* _Exercise aim_
From the items below, extract every line that contains the word "Open" and copy each one in full.

* _Extracted information_

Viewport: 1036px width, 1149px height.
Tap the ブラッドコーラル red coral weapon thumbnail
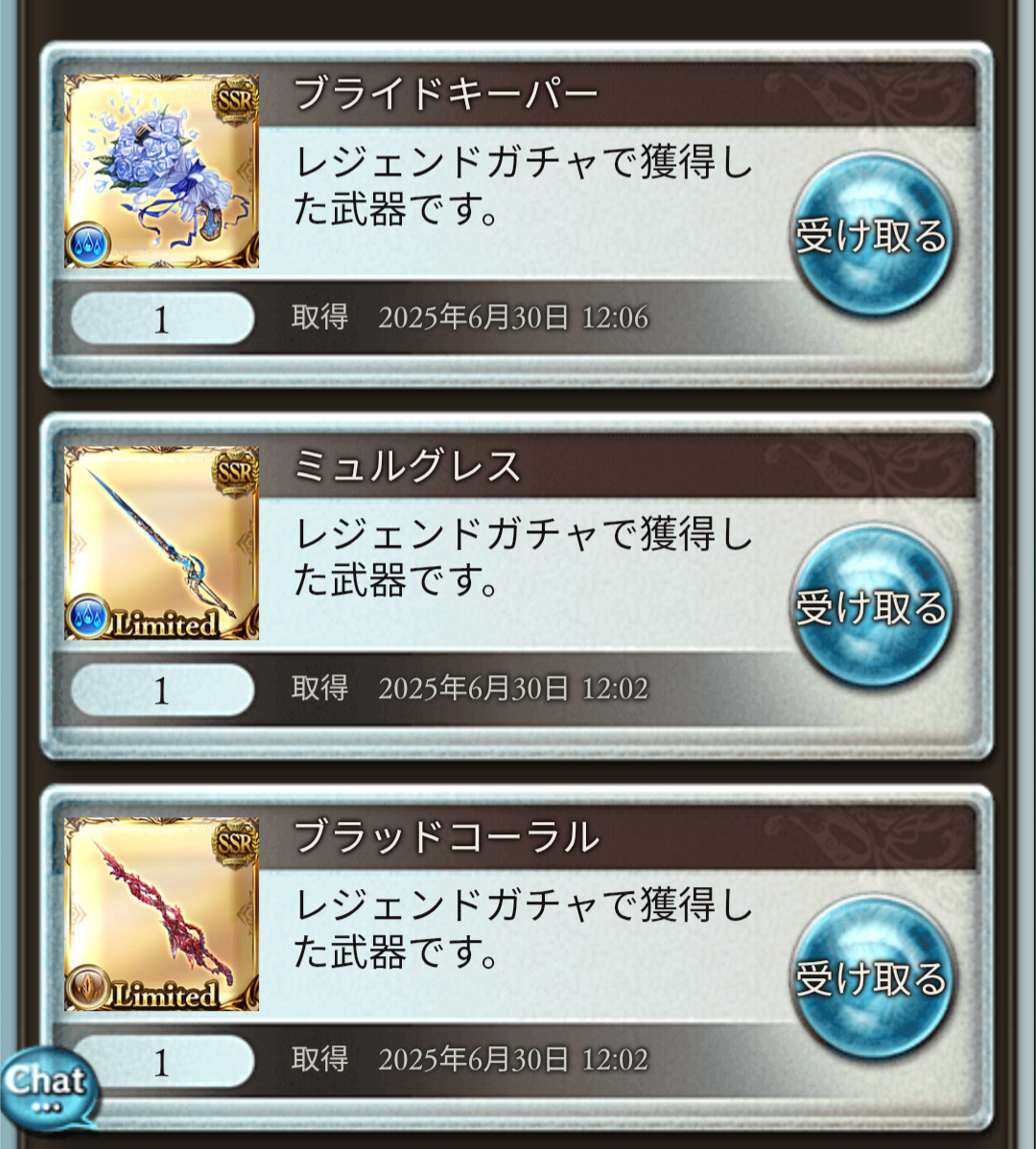[161, 914]
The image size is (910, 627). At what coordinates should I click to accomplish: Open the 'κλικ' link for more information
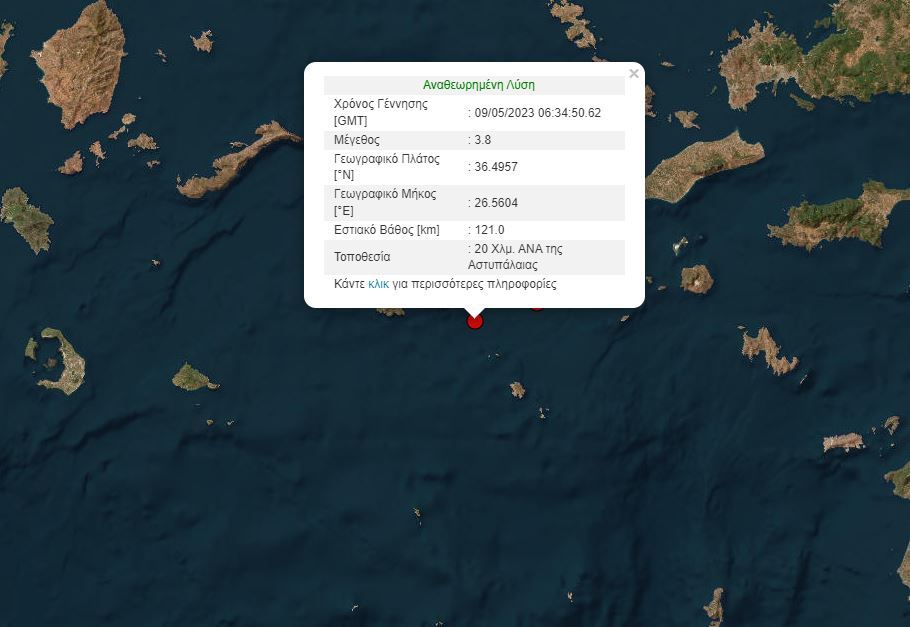pyautogui.click(x=378, y=284)
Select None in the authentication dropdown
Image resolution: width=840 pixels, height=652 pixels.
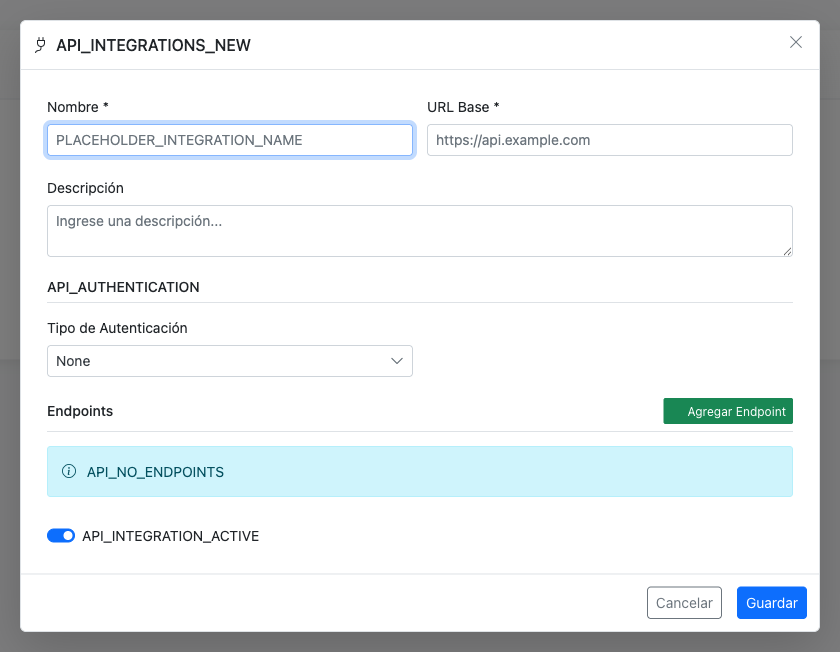click(230, 361)
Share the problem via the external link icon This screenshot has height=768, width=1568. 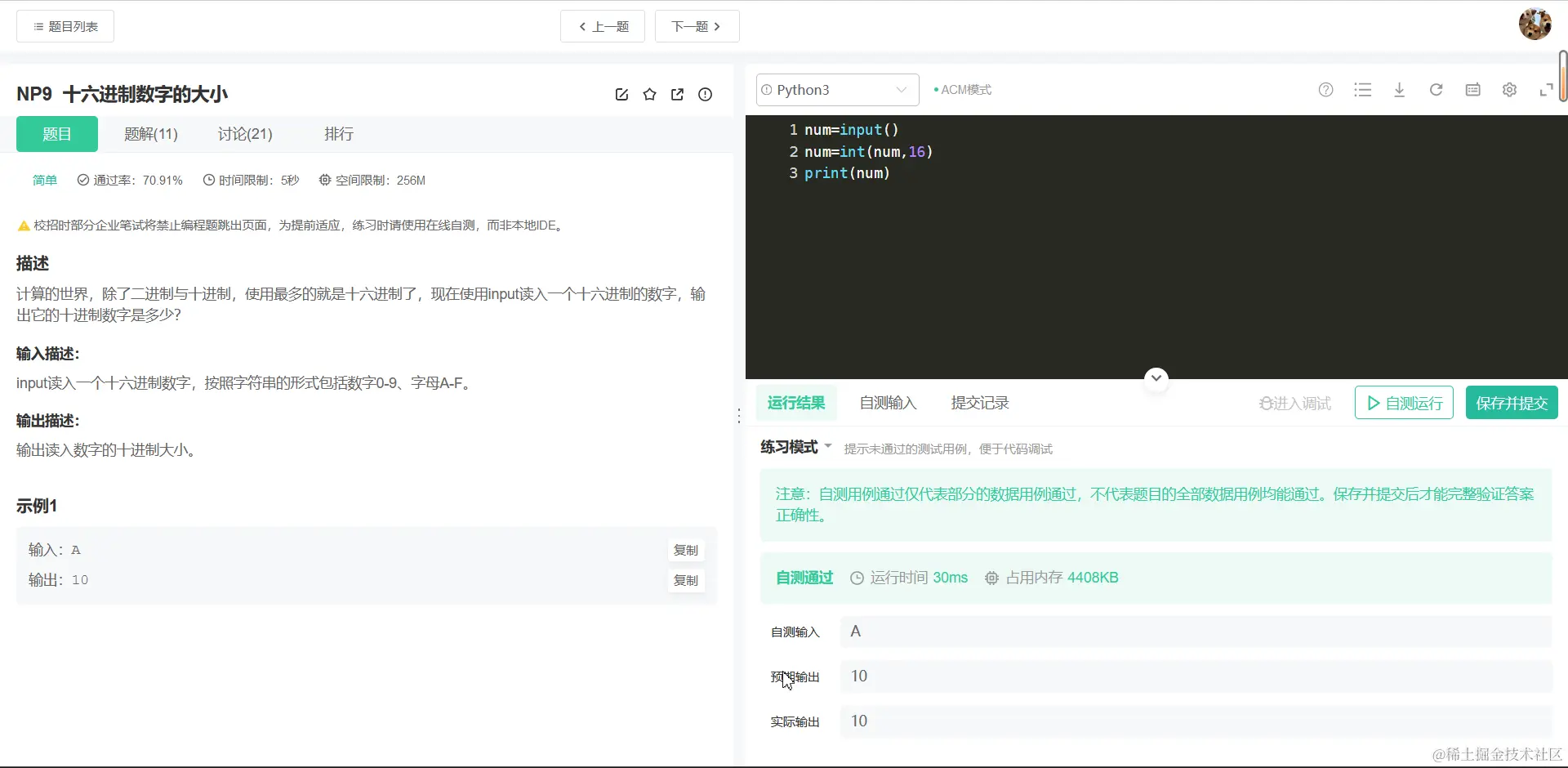tap(677, 94)
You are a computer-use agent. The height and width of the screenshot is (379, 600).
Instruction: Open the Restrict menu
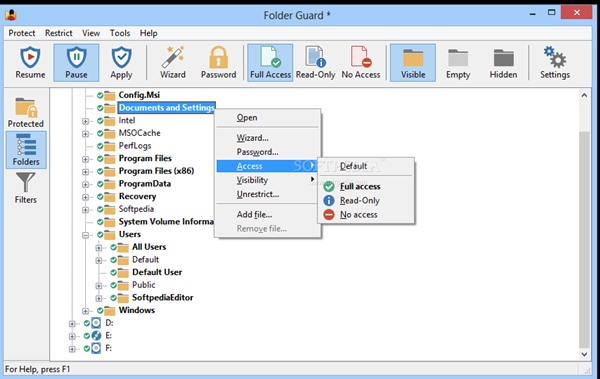pos(59,33)
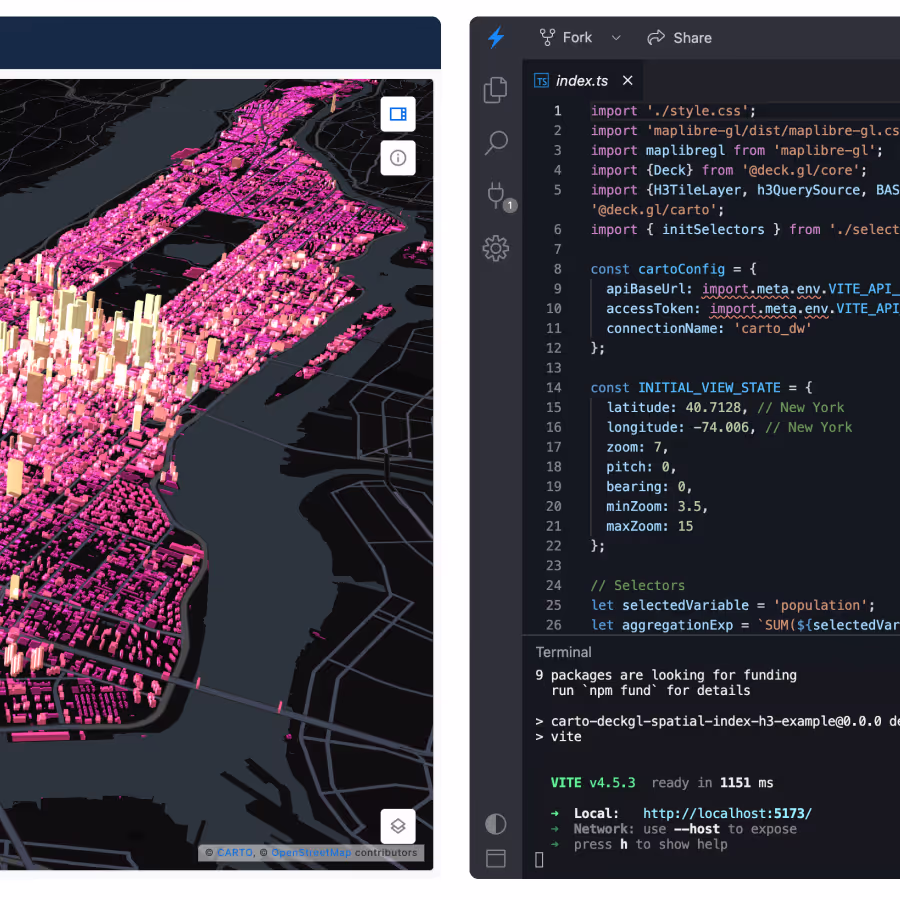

* _Task solution_
The image size is (910, 627). At what coordinates should I click to accomplish: Open the 'κλικ' link for more information
Instruction: Open the Restrict menu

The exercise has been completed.